**PROBLEM REQUIREMENTS**
Give back one number only: how many lines in the material below contain "size".

**THE DATA**
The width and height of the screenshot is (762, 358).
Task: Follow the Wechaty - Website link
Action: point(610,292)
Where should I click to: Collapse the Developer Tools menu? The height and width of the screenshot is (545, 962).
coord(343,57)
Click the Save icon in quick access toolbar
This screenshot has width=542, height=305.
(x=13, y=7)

* * *

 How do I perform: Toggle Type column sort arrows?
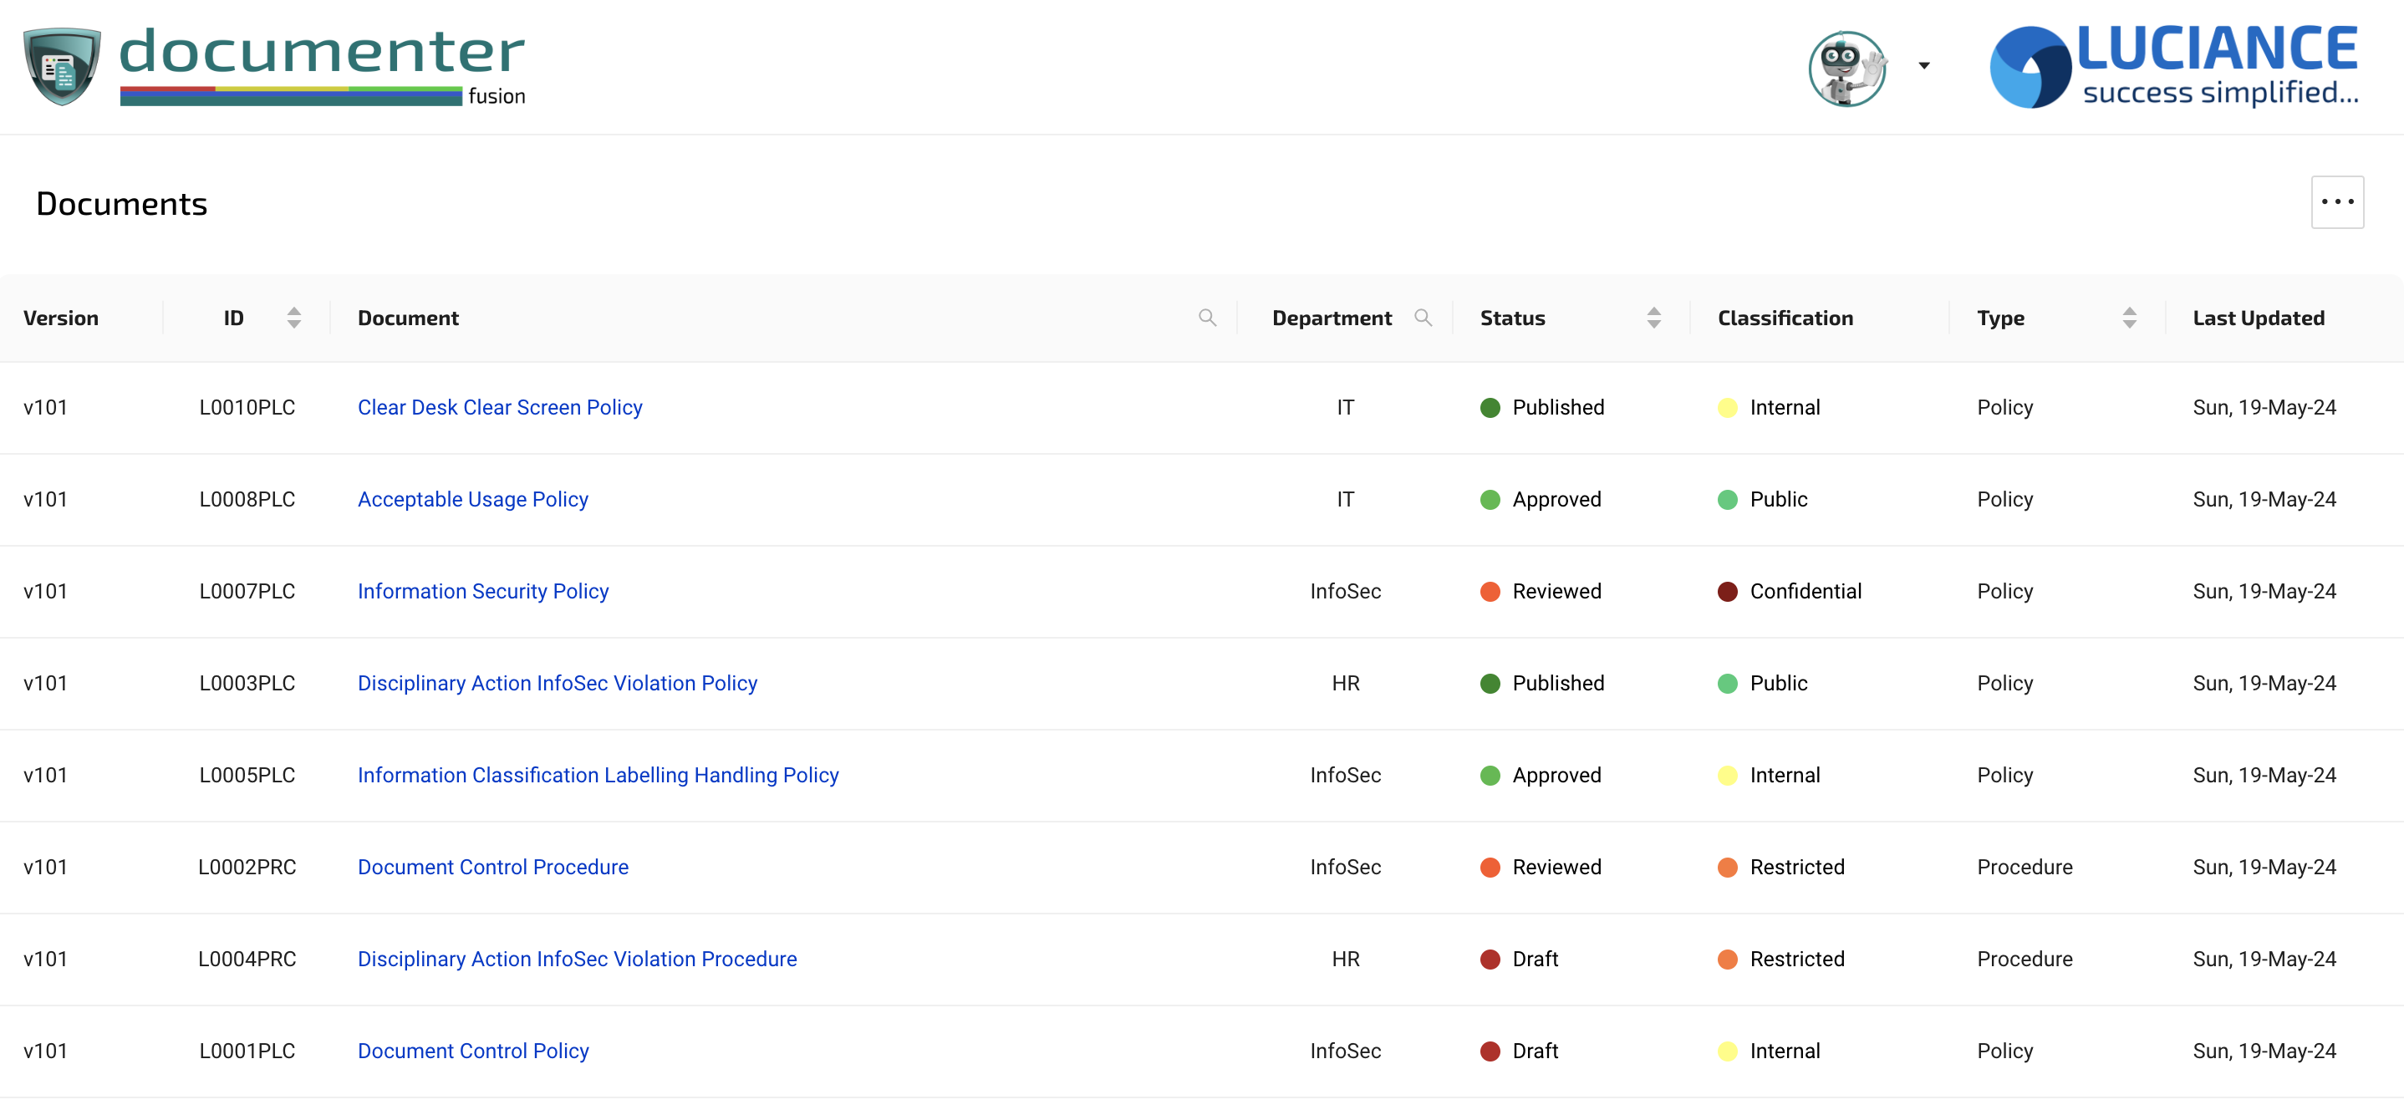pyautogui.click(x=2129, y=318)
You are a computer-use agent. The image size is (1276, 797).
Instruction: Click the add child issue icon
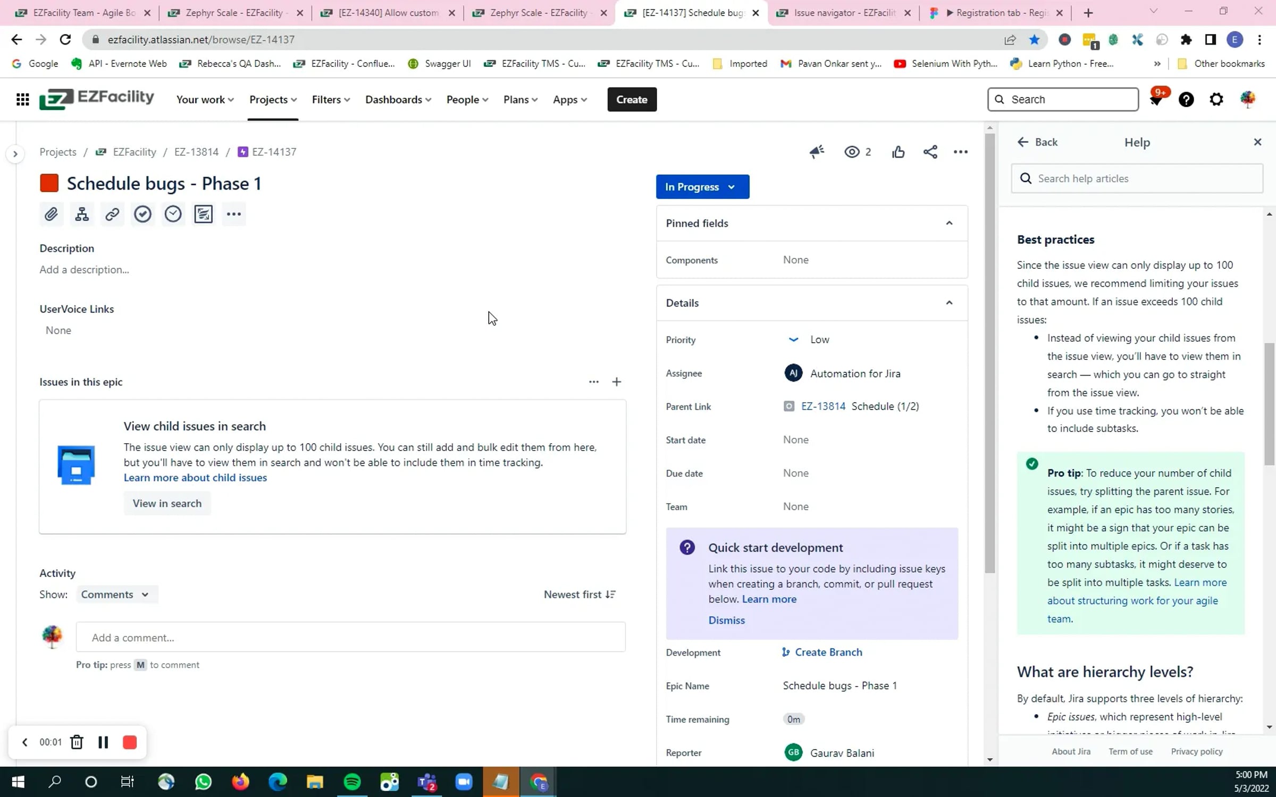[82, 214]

* * *

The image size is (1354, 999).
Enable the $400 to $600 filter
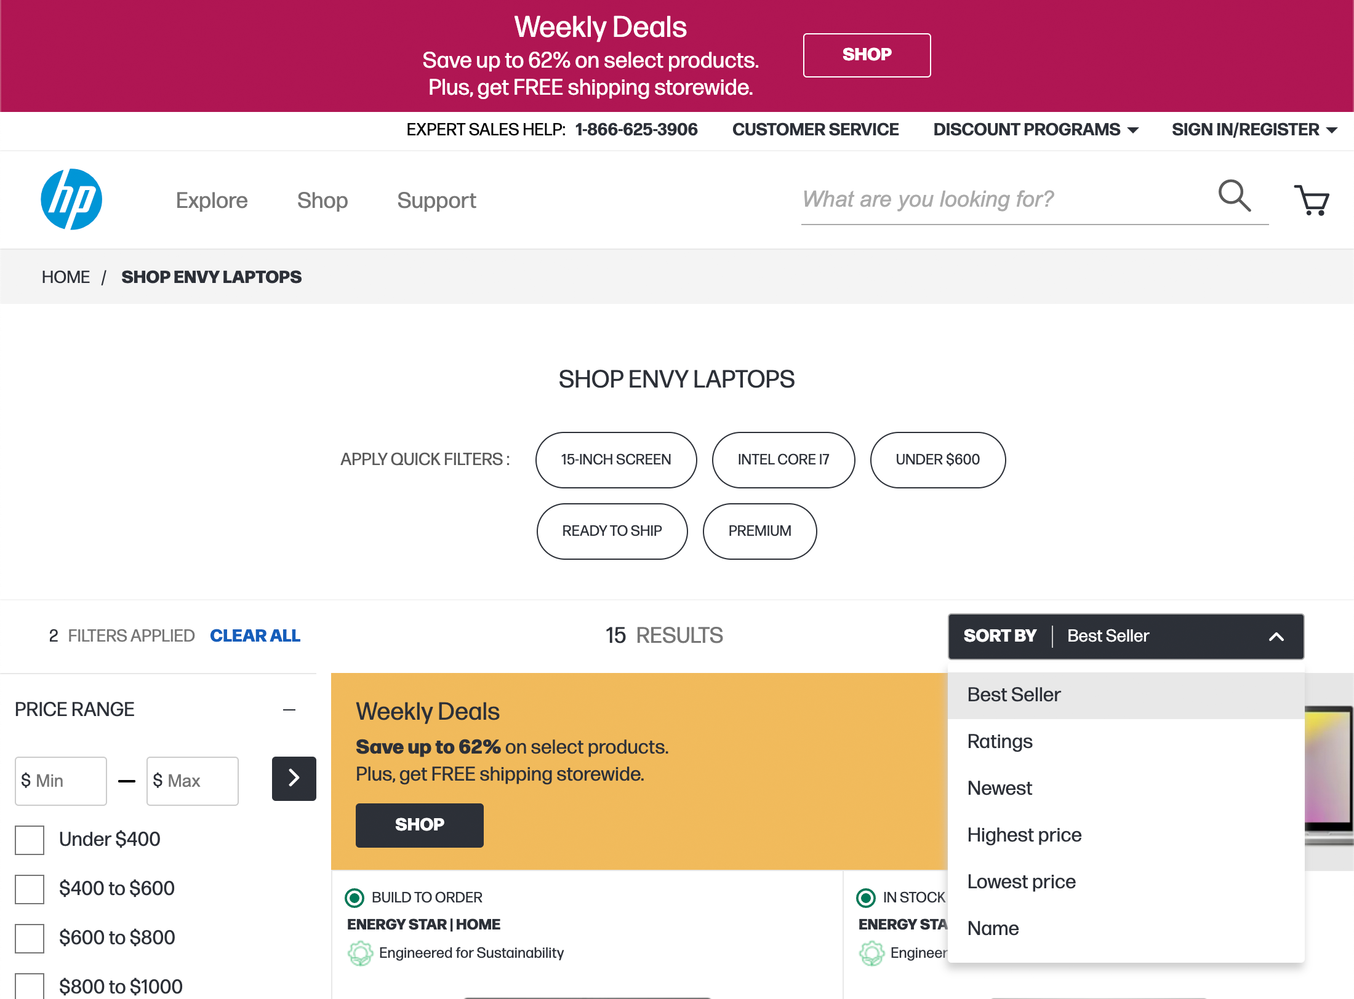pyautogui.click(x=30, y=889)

**RESPONSE AREA**
2